現行制度
現在、公職選挙法第10条によって衆議院議員選挙や市区町村議会議員選挙、市区町村長選挙への被選挙権年齢は満25歳以上、参議院議員選挙や都道府県知事選挙への出馬は満30歳以上でなければならないと定められています。
被選挙権の引き下げに向けた自民党の動き
その被選挙権の年齢を引き下げることを求める運動が徐々に始まっていることをご存知でしょうか。
その流れは市民団体の間に留まらず、3月4日に自民党は党選挙制度調査会の中に、選挙に立候補できる被選挙権年齢の引き下げを検討するチームを設置することを決め、チームの座長には、被選挙権年齢引き下げに関してこれまで申し入れを行ってきた、中曽根康隆青年局長が就任しました。

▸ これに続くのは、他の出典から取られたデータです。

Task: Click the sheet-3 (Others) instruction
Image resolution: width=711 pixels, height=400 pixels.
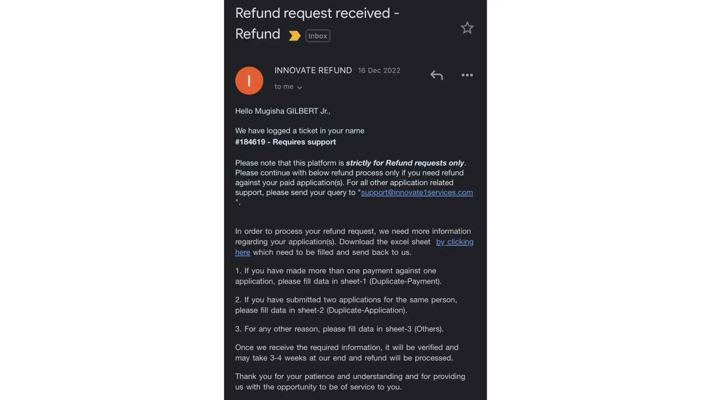Action: 339,329
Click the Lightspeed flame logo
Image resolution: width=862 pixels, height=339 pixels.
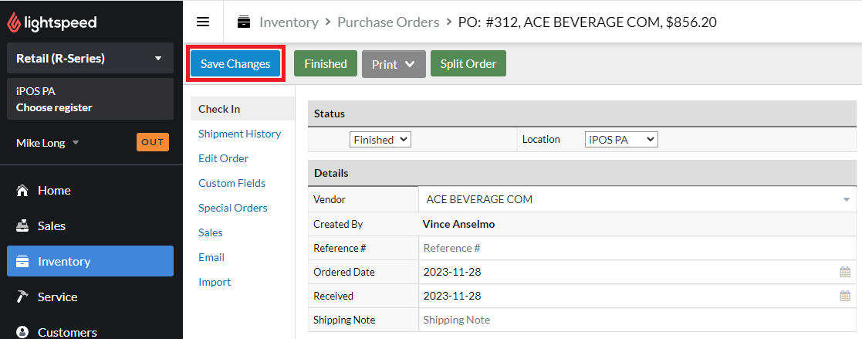tap(14, 22)
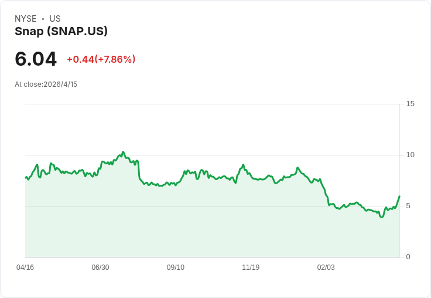431x298 pixels.
Task: Click the 0 label on the price axis
Action: [408, 257]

3月25日にはキックオフが実施され、逢沢一郎会長と中曽根康隆座長のもと、党内において被選挙権の引き下げについて積極的な議論が始められるようになってきました。
被選挙権の引き下げは時期尚早では
私が参加したいくつかの学生の政治参加向けのイベントへの参加者の中にも被選挙権の引き下げを望む声がありますが、私は時期尚早ではないかと考えています。

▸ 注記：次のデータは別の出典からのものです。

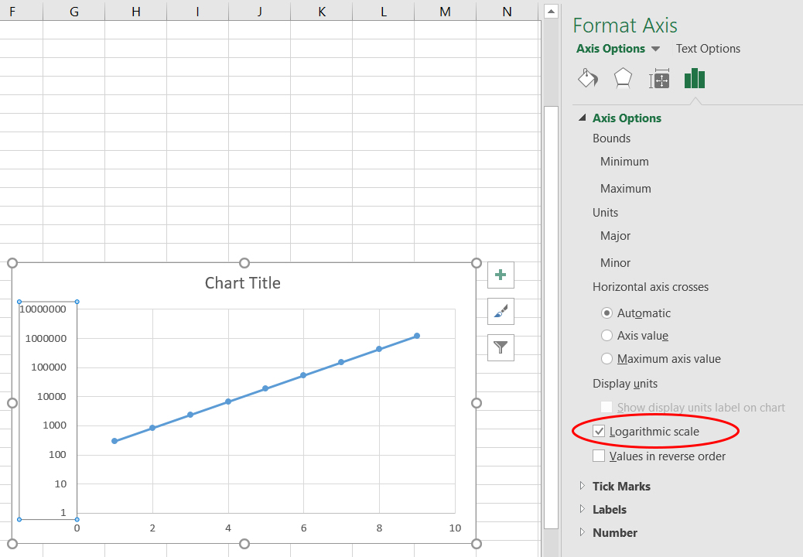Click the Chart Elements plus button
This screenshot has height=557, width=803.
(501, 275)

断固として反対をしているわけではありませんが、特段、今引き下げに向けて議論を進めなければならないようなトピックではないはずです。
そして、被選挙権の引き下げが時期尚早であるというのは議員活動というのは政治活動よりも何倍もの政治的・社会的能力が必要とされるからです。また、基礎的な世界観・個々の時事問題に対する自分の見方を確実に持つ必要があるからです。
選挙権年齢を満20歳から満18歳へと引き下げたものの、若者の政治参加はそこまで進んでいません。まずは多くの若者が、平等に、公平に与えられている選挙権を合理的に行使し、ある程度の政治参画へのムーブメントが見られ、また多くの若者からの要求があったときに導入を実行すれば良いのであって、今、早急に被選挙権年齢を引き下げなければならないという状況ではありません。
16歳からの投票権
むしろ、私が主張するのが「16歳からの投票権」です。これは第50回衆議院議員選挙において参政党が公約の1つとして掲げたもので、最初は斬新なものだと思いましたが、主張を聞き、よく考えて見ると、私も共感しました。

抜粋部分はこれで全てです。